◆ PROBLEM REQUIREMENTS:
Repeat every entry below exactly as given.

Collected data entries
---+---
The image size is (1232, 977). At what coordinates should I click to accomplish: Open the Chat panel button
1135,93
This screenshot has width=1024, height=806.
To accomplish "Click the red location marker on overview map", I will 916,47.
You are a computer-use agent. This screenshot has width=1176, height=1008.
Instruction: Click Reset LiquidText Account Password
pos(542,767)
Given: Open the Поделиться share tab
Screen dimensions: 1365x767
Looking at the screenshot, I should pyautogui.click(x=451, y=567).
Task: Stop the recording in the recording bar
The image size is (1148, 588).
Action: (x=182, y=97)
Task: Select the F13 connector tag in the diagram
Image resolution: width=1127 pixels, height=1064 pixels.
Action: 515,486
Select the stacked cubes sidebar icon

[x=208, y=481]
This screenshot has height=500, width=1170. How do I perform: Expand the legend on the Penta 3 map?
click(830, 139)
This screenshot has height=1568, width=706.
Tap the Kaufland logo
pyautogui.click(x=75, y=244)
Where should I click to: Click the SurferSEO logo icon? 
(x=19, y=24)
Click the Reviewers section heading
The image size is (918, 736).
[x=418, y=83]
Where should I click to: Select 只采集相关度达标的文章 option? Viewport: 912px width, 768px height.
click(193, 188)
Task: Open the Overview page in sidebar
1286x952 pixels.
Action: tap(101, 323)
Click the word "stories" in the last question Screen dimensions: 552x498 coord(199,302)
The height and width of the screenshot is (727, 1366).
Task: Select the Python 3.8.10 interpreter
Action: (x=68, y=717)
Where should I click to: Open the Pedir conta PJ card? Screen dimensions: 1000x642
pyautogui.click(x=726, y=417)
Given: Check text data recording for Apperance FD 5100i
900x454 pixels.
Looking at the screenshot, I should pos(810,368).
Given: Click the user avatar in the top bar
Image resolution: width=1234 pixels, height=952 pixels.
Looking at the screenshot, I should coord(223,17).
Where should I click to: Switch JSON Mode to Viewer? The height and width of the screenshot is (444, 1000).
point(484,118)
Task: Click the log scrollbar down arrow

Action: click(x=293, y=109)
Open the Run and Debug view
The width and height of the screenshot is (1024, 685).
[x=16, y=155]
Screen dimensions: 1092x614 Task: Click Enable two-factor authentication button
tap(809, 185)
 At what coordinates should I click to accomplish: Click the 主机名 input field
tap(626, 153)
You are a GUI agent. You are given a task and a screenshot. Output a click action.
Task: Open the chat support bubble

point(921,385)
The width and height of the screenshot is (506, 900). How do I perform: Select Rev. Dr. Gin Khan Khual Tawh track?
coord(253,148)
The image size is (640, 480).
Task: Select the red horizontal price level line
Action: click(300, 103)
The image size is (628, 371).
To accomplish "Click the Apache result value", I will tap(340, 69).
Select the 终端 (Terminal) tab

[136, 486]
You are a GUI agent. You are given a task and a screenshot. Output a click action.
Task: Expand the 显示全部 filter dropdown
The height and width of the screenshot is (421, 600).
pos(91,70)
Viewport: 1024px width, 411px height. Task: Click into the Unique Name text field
---+---
◆ RESULT BELOW:
The image size is (1232, 977). At what coordinates should I click to accomplish: Open the Chat panel button
1135,93
This screenshot has width=1024, height=806.
To accomplish "Click the red location marker on overview map", I will 916,47.
You are a computer-use agent. This screenshot has width=1176, height=1008.
Instruction: Click Reset LiquidText Account Password
pos(542,767)
Given: Open the Поделиться share tab
Screen dimensions: 1365x767
Looking at the screenshot, I should pyautogui.click(x=451, y=567).
Task: Stop the recording in the recording bar
The image size is (1148, 588).
Action: (x=182, y=97)
Task: Select the F13 connector tag in the diagram
Image resolution: width=1127 pixels, height=1064 pixels.
Action: 515,486
Select the stacked cubes sidebar icon

[x=208, y=481]
This screenshot has height=500, width=1170. How do I perform: Expand the legend on the Penta 3 map?
click(830, 139)
This screenshot has height=1568, width=706.
Tap the Kaufland logo
pyautogui.click(x=75, y=244)
Where should I click to: Click the SurferSEO logo icon? 
(x=19, y=24)
Click the Reviewers section heading
The image size is (918, 736).
[x=418, y=83]
Where should I click to: Select 只采集相关度达标的文章 option? Viewport: 912px width, 768px height.
click(193, 188)
Task: Open the Overview page in sidebar
1286x952 pixels.
Action: tap(101, 323)
Click the word "stories" in the last question Screen dimensions: 552x498 coord(199,302)
The height and width of the screenshot is (727, 1366).
Task: Select the Python 3.8.10 interpreter
Action: (x=68, y=717)
Where should I click to: Open the Pedir conta PJ card? Screen dimensions: 1000x642
pyautogui.click(x=726, y=417)
Given: Check text data recording for Apperance FD 5100i
900x454 pixels.
Looking at the screenshot, I should pos(810,368).
Given: Click the user avatar in the top bar
Image resolution: width=1234 pixels, height=952 pixels.
Looking at the screenshot, I should coord(223,17).
Where should I click to: Switch JSON Mode to Viewer? The height and width of the screenshot is (444, 1000).
point(484,118)
Task: Click the log scrollbar down arrow

Action: click(x=293, y=109)
Open the Run and Debug view
The width and height of the screenshot is (1024, 685).
[x=16, y=155]
Screen dimensions: 1092x614 Task: Click Enable two-factor authentication button
tap(809, 185)
 At what coordinates should I click to accomplish: Click the 主机名 input field
tap(626, 153)
You are a GUI agent. You are given a task and a screenshot. Output a click action.
Task: Open the chat support bubble

point(921,385)
The width and height of the screenshot is (506, 900). How do I perform: Select Rev. Dr. Gin Khan Khual Tawh track?
coord(253,148)
The image size is (640, 480).
Task: Select the red horizontal price level line
Action: click(300, 103)
The image size is (628, 371).
To accomplish "Click the Apache result value", I will tap(340, 69).
Select the 终端 (Terminal) tab

[136, 486]
You are a GUI agent. You are given a task and a screenshot. Output a click action.
Task: Expand the 显示全部 filter dropdown
The height and width of the screenshot is (421, 600).
pos(91,70)
Viewport: 1024px width, 411px height. Task: Click into the Unique Name text field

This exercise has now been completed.